— Problem description —
Every record below is to be retyped exactly.

— Provided data —
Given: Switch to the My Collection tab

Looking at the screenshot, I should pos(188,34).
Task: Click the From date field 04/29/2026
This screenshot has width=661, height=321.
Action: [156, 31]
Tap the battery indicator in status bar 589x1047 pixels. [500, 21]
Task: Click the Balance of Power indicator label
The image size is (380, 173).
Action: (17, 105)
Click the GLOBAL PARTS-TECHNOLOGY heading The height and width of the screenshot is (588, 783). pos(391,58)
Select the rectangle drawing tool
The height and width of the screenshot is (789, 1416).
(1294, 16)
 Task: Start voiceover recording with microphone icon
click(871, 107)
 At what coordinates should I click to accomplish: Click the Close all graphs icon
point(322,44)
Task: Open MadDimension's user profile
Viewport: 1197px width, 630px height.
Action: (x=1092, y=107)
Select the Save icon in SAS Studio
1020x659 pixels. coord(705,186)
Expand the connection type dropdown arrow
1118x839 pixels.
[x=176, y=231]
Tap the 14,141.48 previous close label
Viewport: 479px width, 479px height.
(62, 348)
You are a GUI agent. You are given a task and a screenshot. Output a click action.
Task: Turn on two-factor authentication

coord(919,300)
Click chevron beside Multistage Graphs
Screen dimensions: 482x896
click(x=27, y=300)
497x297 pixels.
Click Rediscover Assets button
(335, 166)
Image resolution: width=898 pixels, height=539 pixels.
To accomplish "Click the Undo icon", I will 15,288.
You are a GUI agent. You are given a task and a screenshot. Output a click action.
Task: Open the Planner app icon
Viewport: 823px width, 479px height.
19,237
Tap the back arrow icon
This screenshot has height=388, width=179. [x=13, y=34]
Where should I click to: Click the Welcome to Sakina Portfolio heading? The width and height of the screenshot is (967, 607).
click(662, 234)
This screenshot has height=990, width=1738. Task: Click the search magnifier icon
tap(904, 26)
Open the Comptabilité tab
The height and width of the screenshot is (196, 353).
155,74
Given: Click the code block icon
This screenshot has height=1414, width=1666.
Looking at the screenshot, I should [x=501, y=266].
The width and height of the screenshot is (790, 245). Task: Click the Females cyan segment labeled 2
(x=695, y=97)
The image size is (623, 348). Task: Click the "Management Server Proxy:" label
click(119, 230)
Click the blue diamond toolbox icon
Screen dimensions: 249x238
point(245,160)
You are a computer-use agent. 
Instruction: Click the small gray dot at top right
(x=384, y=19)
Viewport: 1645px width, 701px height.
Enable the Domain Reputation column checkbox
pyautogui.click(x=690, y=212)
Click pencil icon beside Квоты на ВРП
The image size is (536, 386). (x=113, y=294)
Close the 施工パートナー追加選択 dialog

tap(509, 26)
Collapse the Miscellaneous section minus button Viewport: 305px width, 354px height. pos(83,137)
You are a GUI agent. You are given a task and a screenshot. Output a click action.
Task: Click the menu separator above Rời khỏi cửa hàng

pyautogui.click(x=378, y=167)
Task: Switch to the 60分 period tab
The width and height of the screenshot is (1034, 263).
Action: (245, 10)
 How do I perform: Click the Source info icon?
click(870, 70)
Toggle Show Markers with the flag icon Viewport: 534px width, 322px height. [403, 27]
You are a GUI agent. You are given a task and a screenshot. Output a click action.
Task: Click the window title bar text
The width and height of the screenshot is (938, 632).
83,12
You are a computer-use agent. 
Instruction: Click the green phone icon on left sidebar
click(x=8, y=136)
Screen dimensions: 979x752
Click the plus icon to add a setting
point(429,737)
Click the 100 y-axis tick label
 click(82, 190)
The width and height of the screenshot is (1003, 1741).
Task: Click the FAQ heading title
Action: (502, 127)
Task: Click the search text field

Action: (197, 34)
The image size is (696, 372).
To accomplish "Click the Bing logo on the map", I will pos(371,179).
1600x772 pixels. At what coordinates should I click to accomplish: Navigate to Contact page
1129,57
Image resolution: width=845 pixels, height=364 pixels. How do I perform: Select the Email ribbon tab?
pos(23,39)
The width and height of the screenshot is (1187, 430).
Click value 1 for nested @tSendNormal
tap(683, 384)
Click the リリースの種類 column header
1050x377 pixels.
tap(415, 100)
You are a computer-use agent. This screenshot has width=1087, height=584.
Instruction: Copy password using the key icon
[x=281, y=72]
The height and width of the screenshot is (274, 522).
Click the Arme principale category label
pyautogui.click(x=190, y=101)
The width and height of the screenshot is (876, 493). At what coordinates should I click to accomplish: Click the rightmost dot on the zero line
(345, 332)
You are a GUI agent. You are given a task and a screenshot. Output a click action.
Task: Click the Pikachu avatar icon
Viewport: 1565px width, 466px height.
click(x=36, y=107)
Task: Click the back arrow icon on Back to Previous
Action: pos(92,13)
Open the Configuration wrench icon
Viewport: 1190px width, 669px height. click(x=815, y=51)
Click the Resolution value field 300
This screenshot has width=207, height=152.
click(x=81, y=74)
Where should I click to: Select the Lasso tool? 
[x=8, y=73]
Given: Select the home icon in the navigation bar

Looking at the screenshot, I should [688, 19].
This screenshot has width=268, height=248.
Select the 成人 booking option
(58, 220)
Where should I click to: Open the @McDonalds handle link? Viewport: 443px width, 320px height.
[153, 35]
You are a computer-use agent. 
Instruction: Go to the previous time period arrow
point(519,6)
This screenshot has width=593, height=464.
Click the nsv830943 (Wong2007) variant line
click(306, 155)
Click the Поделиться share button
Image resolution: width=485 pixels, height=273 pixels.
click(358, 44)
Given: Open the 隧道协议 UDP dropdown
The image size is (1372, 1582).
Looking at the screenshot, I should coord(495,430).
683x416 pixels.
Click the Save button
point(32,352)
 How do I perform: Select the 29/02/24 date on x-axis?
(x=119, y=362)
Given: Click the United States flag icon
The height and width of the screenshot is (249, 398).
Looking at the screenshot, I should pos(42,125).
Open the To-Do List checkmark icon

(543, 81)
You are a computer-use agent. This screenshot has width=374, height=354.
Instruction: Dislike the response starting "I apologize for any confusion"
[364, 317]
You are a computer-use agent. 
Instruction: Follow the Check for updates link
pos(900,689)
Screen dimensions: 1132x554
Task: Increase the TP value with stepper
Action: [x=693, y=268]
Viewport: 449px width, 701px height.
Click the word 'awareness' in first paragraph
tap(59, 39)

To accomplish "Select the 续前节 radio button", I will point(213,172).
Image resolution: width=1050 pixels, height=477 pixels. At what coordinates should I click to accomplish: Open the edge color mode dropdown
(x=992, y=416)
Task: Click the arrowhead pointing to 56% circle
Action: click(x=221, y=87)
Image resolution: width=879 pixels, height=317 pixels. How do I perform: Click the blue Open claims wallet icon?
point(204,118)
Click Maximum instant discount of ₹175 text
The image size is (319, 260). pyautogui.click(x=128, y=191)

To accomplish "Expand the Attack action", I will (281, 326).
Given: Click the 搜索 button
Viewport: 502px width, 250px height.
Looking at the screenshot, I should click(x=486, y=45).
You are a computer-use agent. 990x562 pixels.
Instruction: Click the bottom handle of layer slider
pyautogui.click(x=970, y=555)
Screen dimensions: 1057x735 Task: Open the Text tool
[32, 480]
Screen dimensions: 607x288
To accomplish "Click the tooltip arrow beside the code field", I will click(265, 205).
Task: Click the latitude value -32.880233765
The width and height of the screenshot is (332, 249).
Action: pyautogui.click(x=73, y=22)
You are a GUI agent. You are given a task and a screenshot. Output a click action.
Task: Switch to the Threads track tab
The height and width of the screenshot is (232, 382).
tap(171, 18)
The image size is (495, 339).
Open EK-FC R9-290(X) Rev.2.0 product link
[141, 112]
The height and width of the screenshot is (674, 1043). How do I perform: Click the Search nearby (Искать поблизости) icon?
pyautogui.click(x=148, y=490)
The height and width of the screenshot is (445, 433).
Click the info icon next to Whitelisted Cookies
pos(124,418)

— Output for this exercise —
Given: Switch to the My Collection tab

Looking at the screenshot, I should pos(188,34).
Task: Click the From date field 04/29/2026
This screenshot has width=661, height=321.
Action: [156, 31]
Tap the battery indicator in status bar 589x1047 pixels. [500, 21]
Task: Click the Balance of Power indicator label
The image size is (380, 173).
Action: (17, 105)
Click the GLOBAL PARTS-TECHNOLOGY heading The height and width of the screenshot is (588, 783). pos(391,58)
Select the rectangle drawing tool
The height and width of the screenshot is (789, 1416).
(1294, 16)
 Task: Start voiceover recording with microphone icon
click(871, 107)
 At what coordinates should I click to accomplish: Click the Close all graphs icon
point(322,44)
Task: Open MadDimension's user profile
Viewport: 1197px width, 630px height.
Action: (x=1092, y=107)
Select the Save icon in SAS Studio
1020x659 pixels. coord(705,186)
Expand the connection type dropdown arrow
1118x839 pixels.
[x=176, y=231]
Tap the 14,141.48 previous close label
Viewport: 479px width, 479px height.
(62, 348)
You are a GUI agent. You are given a task and a screenshot. Output a click action.
Task: Turn on two-factor authentication

coord(919,300)
Click chevron beside Multistage Graphs
Screen dimensions: 482x896
click(x=27, y=300)
497x297 pixels.
Click Rediscover Assets button
(335, 166)
Image resolution: width=898 pixels, height=539 pixels.
To accomplish "Click the Undo icon", I will 15,288.
You are a GUI agent. You are given a task and a screenshot. Output a click action.
Task: Open the Planner app icon
Viewport: 823px width, 479px height.
19,237
Tap the back arrow icon
This screenshot has height=388, width=179. [x=13, y=34]
Where should I click to: Click the Welcome to Sakina Portfolio heading? The width and height of the screenshot is (967, 607).
click(662, 234)
This screenshot has height=990, width=1738. Task: Click the search magnifier icon
tap(904, 26)
Open the Comptabilité tab
The height and width of the screenshot is (196, 353).
155,74
Given: Click the code block icon
This screenshot has height=1414, width=1666.
Looking at the screenshot, I should [x=501, y=266].
The width and height of the screenshot is (790, 245). Task: Click the Females cyan segment labeled 2
(x=695, y=97)
The image size is (623, 348). Task: Click the "Management Server Proxy:" label
click(119, 230)
Click the blue diamond toolbox icon
Screen dimensions: 249x238
point(245,160)
You are a computer-use agent. 
Instruction: Click the small gray dot at top right
(x=384, y=19)
Viewport: 1645px width, 701px height.
Enable the Domain Reputation column checkbox
pyautogui.click(x=690, y=212)
Click pencil icon beside Квоты на ВРП
The image size is (536, 386). (x=113, y=294)
Close the 施工パートナー追加選択 dialog

tap(509, 26)
Collapse the Miscellaneous section minus button Viewport: 305px width, 354px height. pos(83,137)
You are a GUI agent. You are given a task and a screenshot. Output a click action.
Task: Click the menu separator above Rời khỏi cửa hàng

pyautogui.click(x=378, y=167)
Task: Switch to the 60分 period tab
The width and height of the screenshot is (1034, 263).
Action: (245, 10)
 How do I perform: Click the Source info icon?
click(870, 70)
Toggle Show Markers with the flag icon Viewport: 534px width, 322px height. [403, 27]
You are a GUI agent. You are given a task and a screenshot. Output a click action.
Task: Click the window title bar text
The width and height of the screenshot is (938, 632).
83,12
You are a computer-use agent. 
Instruction: Click the green phone icon on left sidebar
click(x=8, y=136)
Screen dimensions: 979x752
Click the plus icon to add a setting
point(429,737)
Click the 100 y-axis tick label
 click(82, 190)
The width and height of the screenshot is (1003, 1741).
Task: Click the FAQ heading title
Action: (502, 127)
Task: Click the search text field

Action: (197, 34)
The image size is (696, 372).
To accomplish "Click the Bing logo on the map", I will pos(371,179).
1600x772 pixels. At what coordinates should I click to accomplish: Navigate to Contact page
1129,57
Image resolution: width=845 pixels, height=364 pixels. How do I perform: Select the Email ribbon tab?
pos(23,39)
The width and height of the screenshot is (1187, 430).
Click value 1 for nested @tSendNormal
tap(683, 384)
Click the リリースの種類 column header
1050x377 pixels.
tap(415, 100)
You are a computer-use agent. This screenshot has width=1087, height=584.
Instruction: Copy password using the key icon
[x=281, y=72]
The height and width of the screenshot is (274, 522).
Click the Arme principale category label
pyautogui.click(x=190, y=101)
The width and height of the screenshot is (876, 493). At what coordinates should I click to accomplish: Click the rightmost dot on the zero line
(345, 332)
You are a GUI agent. You are given a task and a screenshot. Output a click action.
Task: Click the Pikachu avatar icon
Viewport: 1565px width, 466px height.
click(x=36, y=107)
Task: Click the back arrow icon on Back to Previous
Action: pos(92,13)
Open the Configuration wrench icon
Viewport: 1190px width, 669px height. click(x=815, y=51)
Click the Resolution value field 300
This screenshot has width=207, height=152.
click(x=81, y=74)
Where should I click to: Select the Lasso tool? 
[x=8, y=73]
Given: Select the home icon in the navigation bar

Looking at the screenshot, I should [688, 19].
This screenshot has width=268, height=248.
Select the 成人 booking option
(58, 220)
Where should I click to: Open the @McDonalds handle link? Viewport: 443px width, 320px height.
[153, 35]
You are a computer-use agent. 
Instruction: Go to the previous time period arrow
point(519,6)
This screenshot has width=593, height=464.
Click the nsv830943 (Wong2007) variant line
click(306, 155)
Click the Поделиться share button
Image resolution: width=485 pixels, height=273 pixels.
click(358, 44)
Given: Open the 隧道协议 UDP dropdown
The image size is (1372, 1582).
Looking at the screenshot, I should coord(495,430).
683x416 pixels.
Click the Save button
point(32,352)
 How do I perform: Select the 29/02/24 date on x-axis?
(x=119, y=362)
Given: Click the United States flag icon
The height and width of the screenshot is (249, 398).
Looking at the screenshot, I should pos(42,125).
Open the To-Do List checkmark icon

(543, 81)
You are a computer-use agent. This screenshot has width=374, height=354.
Instruction: Dislike the response starting "I apologize for any confusion"
[364, 317]
You are a computer-use agent. 
Instruction: Follow the Check for updates link
pos(900,689)
Screen dimensions: 1132x554
Task: Increase the TP value with stepper
Action: [x=693, y=268]
Viewport: 449px width, 701px height.
Click the word 'awareness' in first paragraph
tap(59, 39)

To accomplish "Select the 续前节 radio button", I will point(213,172).
Image resolution: width=1050 pixels, height=477 pixels. At what coordinates should I click to accomplish: Open the edge color mode dropdown
(x=992, y=416)
Task: Click the arrowhead pointing to 56% circle
Action: click(x=221, y=87)
Image resolution: width=879 pixels, height=317 pixels. How do I perform: Click the blue Open claims wallet icon?
point(204,118)
Click Maximum instant discount of ₹175 text
The image size is (319, 260). pyautogui.click(x=128, y=191)

To accomplish "Expand the Attack action", I will (281, 326).
Given: Click the 搜索 button
Viewport: 502px width, 250px height.
Looking at the screenshot, I should click(x=486, y=45).
You are a computer-use agent. 990x562 pixels.
Instruction: Click the bottom handle of layer slider
pyautogui.click(x=970, y=555)
Screen dimensions: 1057x735 Task: Open the Text tool
[32, 480]
Screen dimensions: 607x288
To accomplish "Click the tooltip arrow beside the code field", I will click(265, 205).
Task: Click the latitude value -32.880233765
The width and height of the screenshot is (332, 249).
Action: pyautogui.click(x=73, y=22)
You are a GUI agent. You are given a task and a screenshot. Output a click action.
Task: Switch to the Threads track tab
The height and width of the screenshot is (232, 382).
tap(171, 18)
The image size is (495, 339).
Open EK-FC R9-290(X) Rev.2.0 product link
[141, 112]
The height and width of the screenshot is (674, 1043). How do I perform: Click the Search nearby (Искать поблизости) icon?
pyautogui.click(x=148, y=490)
The height and width of the screenshot is (445, 433).
Click the info icon next to Whitelisted Cookies
pos(124,418)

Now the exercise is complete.